Jumat, 18 September 2020 06:43 WIB
Penulis:Bambang Susilo
DENPASAR - Meski berjalan dengan batasan Protokol Kesehatan (Prokes) Covid-19, pelaksanaan Galungan, Rabu (16/09/2020) tetap dimaknai istimewa oleh umat Hindu di Bali. Dengan berbagai batasan itu, sejumlah masyarakat justru memandang Galungan kali ini sebagai momentum nyliksik bulu atau introspeksi diri.
"Galungan kali ini memang tak dapat dipungkiri berkesan beda. Tapi, baiknya kita dapat lebih menghargai waktu kebersamaan dengankeluarga. Pesannya mungkin pengekangan diri agar bisa menjadi pemenang sejati, saling menjaga dan melindungi sati sama lain dari pandemi Covid-19," kata Gde Wikan Pradnya Dana, pemuda asal Denpasar.
Ia yang saat ini merupakan Ketua Aliansi Pemuda Hindu Bali (APHB) Denpasar, menuturkan suasana Galungan di tempat tinggalnya, Desa Pohgading, Denpasar, mulai terasa berbeda sejak Penampahan Galungan, Selasa (15/09/2020).
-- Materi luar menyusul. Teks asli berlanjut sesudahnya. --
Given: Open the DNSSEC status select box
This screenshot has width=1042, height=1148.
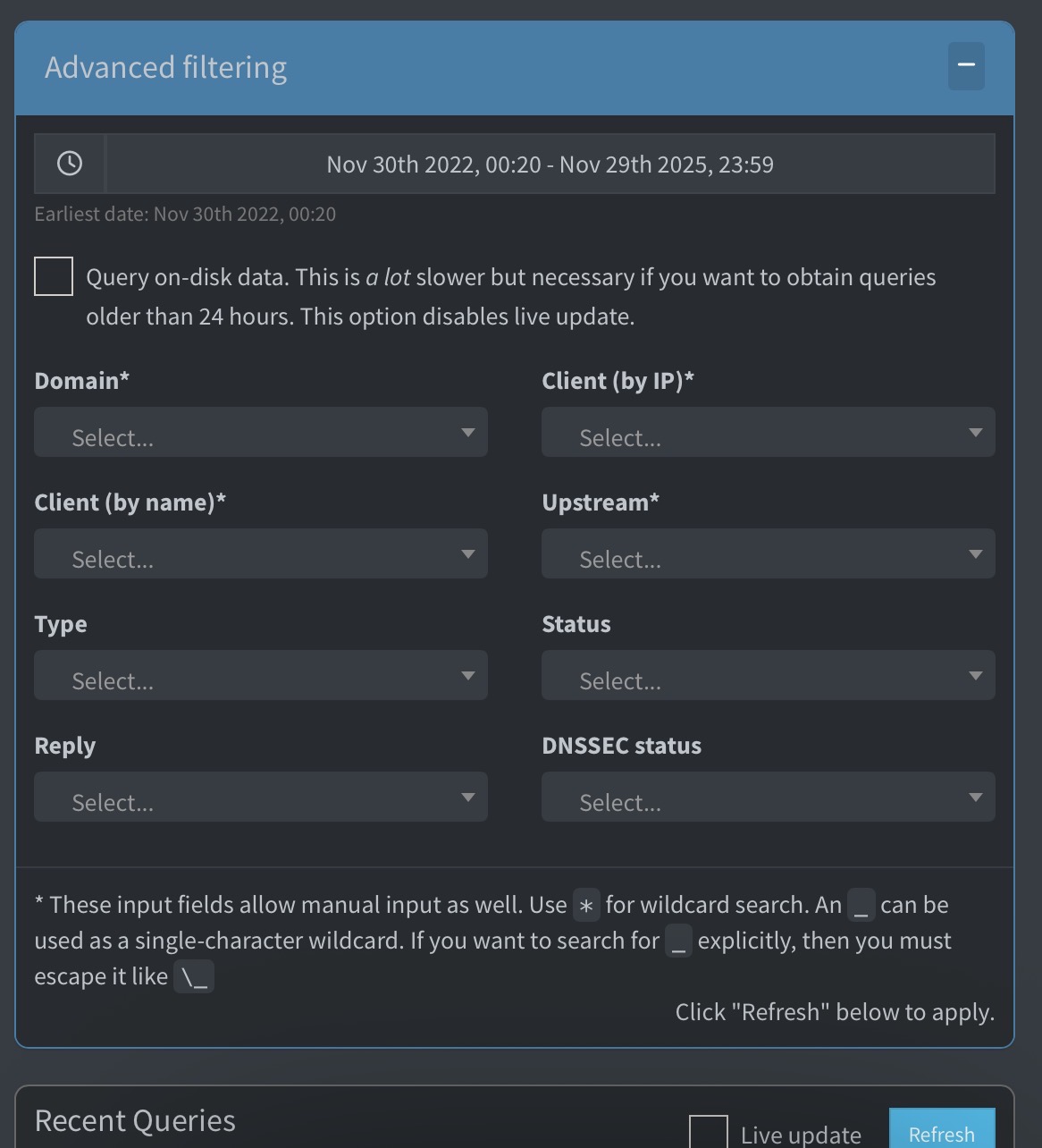Looking at the screenshot, I should [768, 797].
Biasanya, Panampahan diisi dengan sembahyang bersama antar masyarakat. Namun, kali ini hanya dilakukan oleh sejumlah prajuru.
"Di Banjar Binoh Kaja, Panampahan Galungan kemarin hanya dilaksanakan oleh Prajuru dan Kasinoman Banjar. Selesai upacara yadnya, tirta diantarkan oleh kasinoman ke masing-masing ke rumah warga. Otomatis ini mengurangi rasa kebersamaan," katanya.
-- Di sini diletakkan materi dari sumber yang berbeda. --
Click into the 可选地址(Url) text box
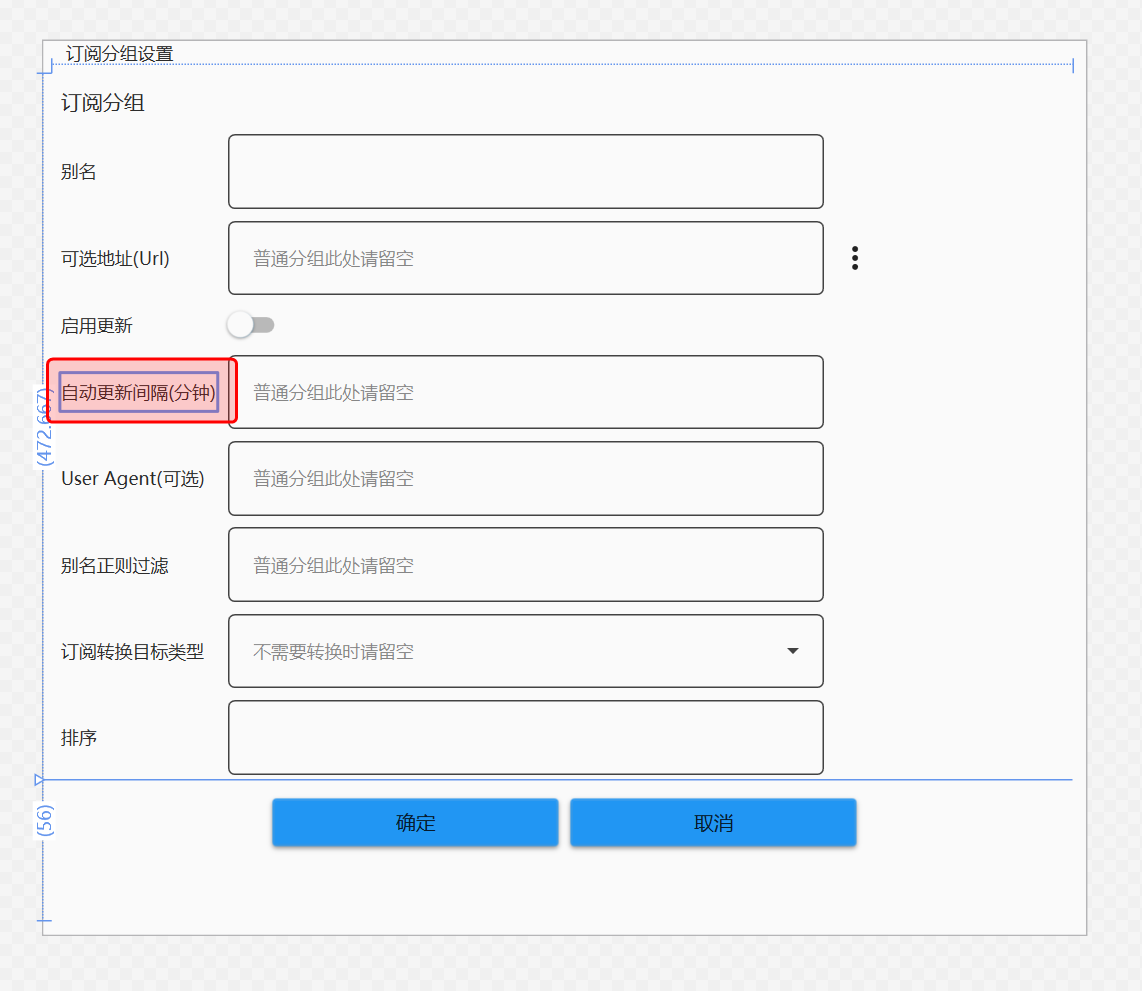 (525, 258)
Terlepas dari segala "cita rasa" berhari raya yang berubah, pihaknya menilai langkah tersebut sebagai langkah yang tepat. "Saya kira semua yang berbentuk di dunia akan berubah, yang penting adalah tidak mengubah makna dari kondisi tersebut. Galungan hari kemenangan, kita harus menang melawan pandemi," tambahnya.
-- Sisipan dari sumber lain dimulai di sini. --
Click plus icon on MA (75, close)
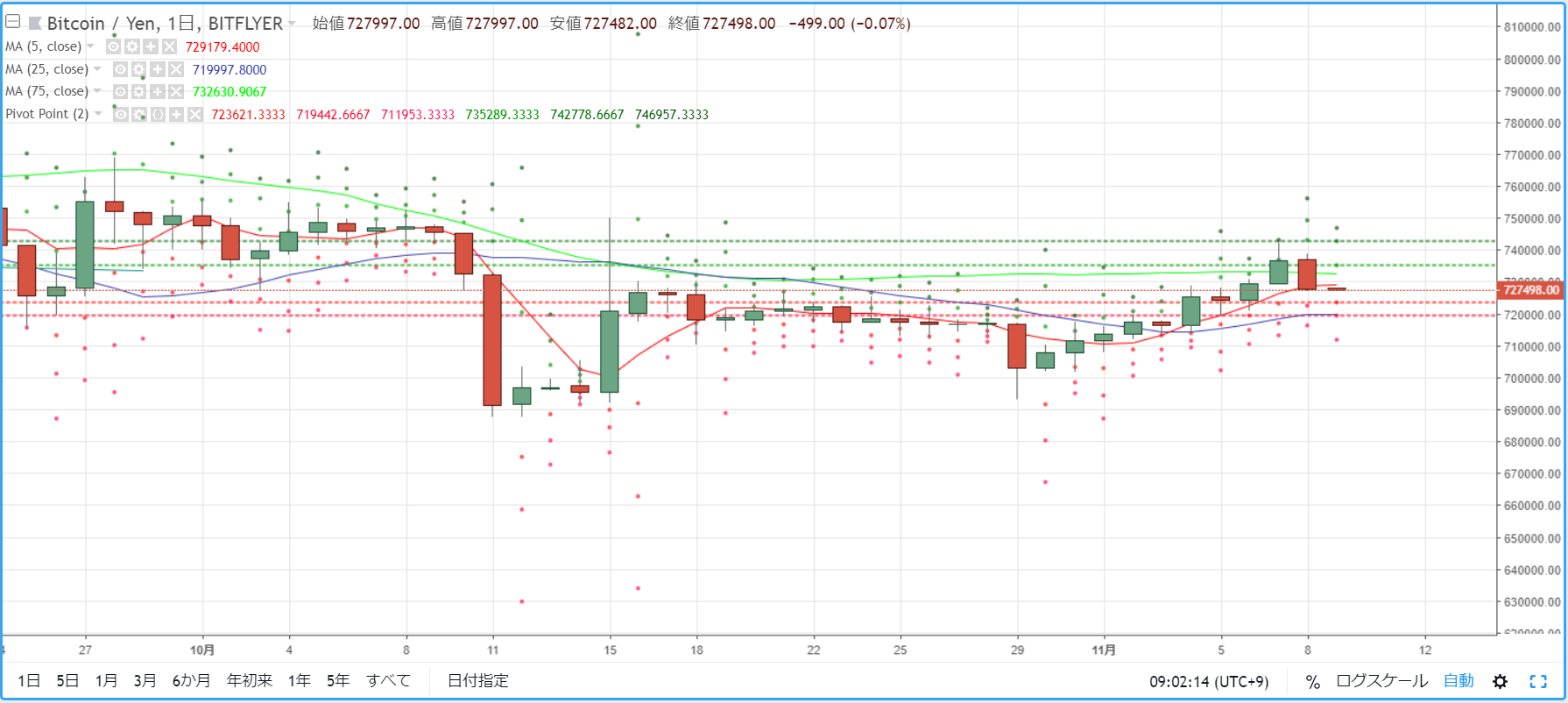 tap(158, 91)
Suasana serupa turut dirasakan warga Desa Adat Kedonganan, Badung. Panyarikan Banjar Pangenderan, Desa Adat Kedonganan, drh. Wayan Yustisia Semarariana, mengatakan paruman banjar yang biasanya digelar dengan melibatkan seluruh krama, kini dibagi dalam tempekan-tempekan. Paruman-paruman virtual juga diambil sebagai pilihan untuk mengambil sebuah keputusan.
"Perubahan yang paling terlihat saat Panampahan Galungan, sudah lama kami punya program mapatung daging babi dan bahan pokok. Karena harus mengikuti prokes, senda gurau yang biasanya muncul di tengah masyarakat tak terlihat," katanya.
Selain itu, persembahyangan bersama yang setiap enam bulan dilaksanakan juga tidak dapat dilakukan. Masyarakat di sana sembahyang secara mandiri bergiliran, berjarak, dan setelahnya langsung pulang. "Sebagai prajuru banjar saya memaknai Galungan kali ini sebagai masa agar kita lebih menghargai tatuek-tatuek (nasihat-nasihat) atau inti daripada upacara upacara yang dilakukan. Ternyata bukan besar kecil upacara, tapi rasa yang muncul setelah melaksankan upacara," akunya.